The bound block is the lesson:

where
    F: FnMut() -> Fut + Send,
    Fut: Future<Output = Result<T, E>> + Send,
    T: Send + 'static,
    E: std::fmt::Display + Send + 'static,

Translation in plain English:

  • F is a closure I can call multiple times (FnMut). It returns "some future" (Fut).
  • That future, when polled, yields a Result<T, E>.
  • T and E are sendable across threads.
  • F and Fut are also sendable, so the whole run future is Send-safe to spawn.
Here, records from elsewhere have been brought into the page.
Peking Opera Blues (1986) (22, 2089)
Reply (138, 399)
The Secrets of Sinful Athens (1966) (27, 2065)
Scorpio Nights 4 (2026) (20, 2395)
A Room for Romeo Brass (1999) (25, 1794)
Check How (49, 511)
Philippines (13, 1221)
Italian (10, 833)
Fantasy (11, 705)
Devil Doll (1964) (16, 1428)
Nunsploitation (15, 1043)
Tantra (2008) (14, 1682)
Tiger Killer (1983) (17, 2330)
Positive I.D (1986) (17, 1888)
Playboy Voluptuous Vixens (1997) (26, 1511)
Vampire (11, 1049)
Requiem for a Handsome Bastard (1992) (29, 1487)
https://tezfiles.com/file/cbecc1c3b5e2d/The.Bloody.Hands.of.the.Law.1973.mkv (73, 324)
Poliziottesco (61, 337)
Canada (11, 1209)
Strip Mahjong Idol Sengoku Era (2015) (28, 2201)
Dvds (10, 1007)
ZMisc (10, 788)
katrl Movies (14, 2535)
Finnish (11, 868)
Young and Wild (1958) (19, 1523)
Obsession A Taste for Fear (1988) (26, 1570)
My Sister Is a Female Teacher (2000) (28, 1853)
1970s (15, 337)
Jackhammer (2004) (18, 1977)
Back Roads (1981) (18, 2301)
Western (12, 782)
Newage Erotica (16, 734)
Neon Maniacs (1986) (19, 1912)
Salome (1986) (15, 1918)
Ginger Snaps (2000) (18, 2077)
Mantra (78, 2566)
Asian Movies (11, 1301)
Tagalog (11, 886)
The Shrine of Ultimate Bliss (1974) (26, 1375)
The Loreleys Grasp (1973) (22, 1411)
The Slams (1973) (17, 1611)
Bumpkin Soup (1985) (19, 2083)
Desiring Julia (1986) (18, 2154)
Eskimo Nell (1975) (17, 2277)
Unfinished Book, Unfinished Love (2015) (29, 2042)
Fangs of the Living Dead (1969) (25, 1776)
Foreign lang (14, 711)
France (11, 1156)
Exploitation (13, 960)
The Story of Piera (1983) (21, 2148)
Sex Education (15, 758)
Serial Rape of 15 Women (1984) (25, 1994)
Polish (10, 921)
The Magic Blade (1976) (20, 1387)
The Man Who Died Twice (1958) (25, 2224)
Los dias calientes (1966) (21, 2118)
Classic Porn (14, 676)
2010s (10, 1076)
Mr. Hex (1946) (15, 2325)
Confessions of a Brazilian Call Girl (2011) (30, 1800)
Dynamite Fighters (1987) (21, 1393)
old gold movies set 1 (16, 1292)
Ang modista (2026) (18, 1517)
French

This is the canonical "I want a function that takes an async callable" signature. Memorize it. When agents propose retry, circuit breaker, or rate limiter primitives, this is the shape they should produce.

Common async failure modes (what Sail does not do)

Things to grep for in an agent's async PR that Sail's handler does not exhibit:

Failure modeWhat it looks like
std::sync::Mutex held across .awaitlet g = mutex.lock().unwrap(); something.await; ...
Hand-rolled Future implimpl Future for MyThing { ... poll ... } when async fn would work
tokio::spawn with no JoinHandletokio::spawn(work); — fire and forget loses error visibility
block_on inside async codetokio::runtime::Handle::current().block_on(...) — deadlocks the executor
Missing Send bound on async fn that gets spawnedCompiles standalone, fails at spawn site

A clean handler like the one above has none of these. Use it as your template when reviewing agent-written async code.